Isal Mawardi - detikNews
Kamis, 07 Mei 2020 01:32 WIB
Wali Kota Bekasi Rahmat Effendi
Rahmat Effendi (Foto: Isal Mawardi/detikcom)
Bekasi -

Tiga penumpang KRL yang telah melalui uji swab acak di Stasiun Bekasi, positif Corona (COVID-19). Wali Kota Bekasi, Rahmat Effendi, menyebut kepala daerah Bogor-Depok-Bekasi (Bodebek) telah menyiapkan surat untuk Menteri Perhubungan terkait operasional KRL.

"Wali kota dan bupati Bodebek melalui pak Bima Arya (Wali Kota Bogor) sedang membuat surat ke Menteri Perhubungan untuk meminta memperkecil sekecil-kecilnya pergerakan kereta api atau menutup sama sekali 24 jam," ujar Rahmat Effendi kepada wartawan, Rabu (6/5/2020).
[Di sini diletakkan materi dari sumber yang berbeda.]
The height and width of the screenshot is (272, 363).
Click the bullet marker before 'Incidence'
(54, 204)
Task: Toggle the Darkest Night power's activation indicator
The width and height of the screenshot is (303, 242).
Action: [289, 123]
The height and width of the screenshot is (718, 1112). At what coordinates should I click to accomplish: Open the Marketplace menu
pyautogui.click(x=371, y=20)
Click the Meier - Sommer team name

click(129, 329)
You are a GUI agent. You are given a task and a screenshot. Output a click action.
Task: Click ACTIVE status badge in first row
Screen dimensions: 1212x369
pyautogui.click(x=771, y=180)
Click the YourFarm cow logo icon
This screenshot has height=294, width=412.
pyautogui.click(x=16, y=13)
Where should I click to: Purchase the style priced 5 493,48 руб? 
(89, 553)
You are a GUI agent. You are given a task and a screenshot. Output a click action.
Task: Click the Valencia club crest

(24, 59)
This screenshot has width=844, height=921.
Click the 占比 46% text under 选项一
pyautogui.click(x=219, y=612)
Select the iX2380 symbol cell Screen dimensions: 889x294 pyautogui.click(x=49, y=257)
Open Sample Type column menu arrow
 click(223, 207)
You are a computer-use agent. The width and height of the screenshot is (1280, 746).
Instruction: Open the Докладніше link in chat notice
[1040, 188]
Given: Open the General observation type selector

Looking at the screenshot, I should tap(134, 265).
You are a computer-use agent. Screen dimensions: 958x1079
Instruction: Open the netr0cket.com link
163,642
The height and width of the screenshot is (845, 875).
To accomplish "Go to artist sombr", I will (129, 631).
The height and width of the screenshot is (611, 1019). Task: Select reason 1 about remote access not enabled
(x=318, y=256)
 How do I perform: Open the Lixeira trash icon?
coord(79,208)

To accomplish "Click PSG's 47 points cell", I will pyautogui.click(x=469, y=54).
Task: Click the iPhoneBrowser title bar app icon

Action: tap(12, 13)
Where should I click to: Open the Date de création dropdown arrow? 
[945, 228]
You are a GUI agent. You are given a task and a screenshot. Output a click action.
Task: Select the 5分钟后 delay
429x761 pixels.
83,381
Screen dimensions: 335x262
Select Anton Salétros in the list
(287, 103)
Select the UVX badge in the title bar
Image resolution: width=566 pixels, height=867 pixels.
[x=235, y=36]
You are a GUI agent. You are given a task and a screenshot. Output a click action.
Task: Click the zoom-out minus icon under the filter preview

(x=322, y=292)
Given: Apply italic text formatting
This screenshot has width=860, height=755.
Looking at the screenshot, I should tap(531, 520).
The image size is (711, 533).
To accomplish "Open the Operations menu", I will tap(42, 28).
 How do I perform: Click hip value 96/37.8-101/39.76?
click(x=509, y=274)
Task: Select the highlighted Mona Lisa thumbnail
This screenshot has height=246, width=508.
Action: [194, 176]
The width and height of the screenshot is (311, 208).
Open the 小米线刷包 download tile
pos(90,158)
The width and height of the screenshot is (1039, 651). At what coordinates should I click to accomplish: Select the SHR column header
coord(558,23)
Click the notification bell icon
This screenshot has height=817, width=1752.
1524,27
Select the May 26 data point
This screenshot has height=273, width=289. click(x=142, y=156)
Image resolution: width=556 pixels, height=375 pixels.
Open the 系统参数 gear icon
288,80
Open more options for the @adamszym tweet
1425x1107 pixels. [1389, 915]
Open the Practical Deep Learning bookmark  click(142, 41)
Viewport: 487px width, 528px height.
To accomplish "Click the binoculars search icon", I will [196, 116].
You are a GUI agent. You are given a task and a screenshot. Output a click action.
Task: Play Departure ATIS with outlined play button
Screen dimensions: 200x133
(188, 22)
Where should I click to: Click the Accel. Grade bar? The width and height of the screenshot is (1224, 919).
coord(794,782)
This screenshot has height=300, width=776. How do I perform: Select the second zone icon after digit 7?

Rahmat menyebut Bima Arya sedang menyiapkan konsepnya. Rahmat mendukung penuh perumusan surat tersebut untuk disampaikan secepatnya ke Menteri Perhubungan.

"Saya pikir apa salahnya (buat surat ke Menhub) karena memang melalui commuter pun kita ketemukan ada 3 yang ternyata positif COVID-19," tutur Rahmat.

Menurutnya, operasional kereta api menjadi momok bagi warganya. Ia mewanti-wanti warganya untuk selalu mematuhi peraturan pembatasan sosial berskala besar (PSBB).

"Kegiatan interaksi di kereta juga jadi momok bagi kita sekalian. Oleh karena itu, saya berpesan melalui teman-teman pers sekalian untuk warga kota Bekasi bahwa sebenarnya kita belum lepas, kita sebenarnya belum landai," kata pria yang akrab disapa Bang Pepen itu.

Sebelumnya, Pemkot Bekasi melakukan uji tes swab pada penumpang KRL di Stasiun Bekasi. Hasilnya, 3 penumpang KRL positif terinfeksi virus Corona (COVID-19).

Ketiga penumpang itu berdomisili di Bekasi. Rahmat Effendi menyebut ketiganya kini telah diisolasi di rumah sakit rujukan di Kota Bekasi.

Sementara, Bima Arya mengatakan evaluasi operasional KRL harus dilakukan agar penerapan PSBB tidak sia-sia. Mengingat, ada tiga penumpang KRL positif Corona.

Rekomendasi ini, dinyatakan Bima karena ada fakta bahwa tiga penumpang KRL dinyatakan positif Corona usai mengikuti swab massal di Stasiun Bogor beberapa waktu lalu.

"Jadi opsi pertama paling ideal adalah stop (operasional KRL) total. kedua, memperketat di sini (stasiun). ketiga mungkin dievaluasi layanan gerbong dan jadwalnya semaksimal mungkin," kata Bima Arya, Senin (5/4/2020).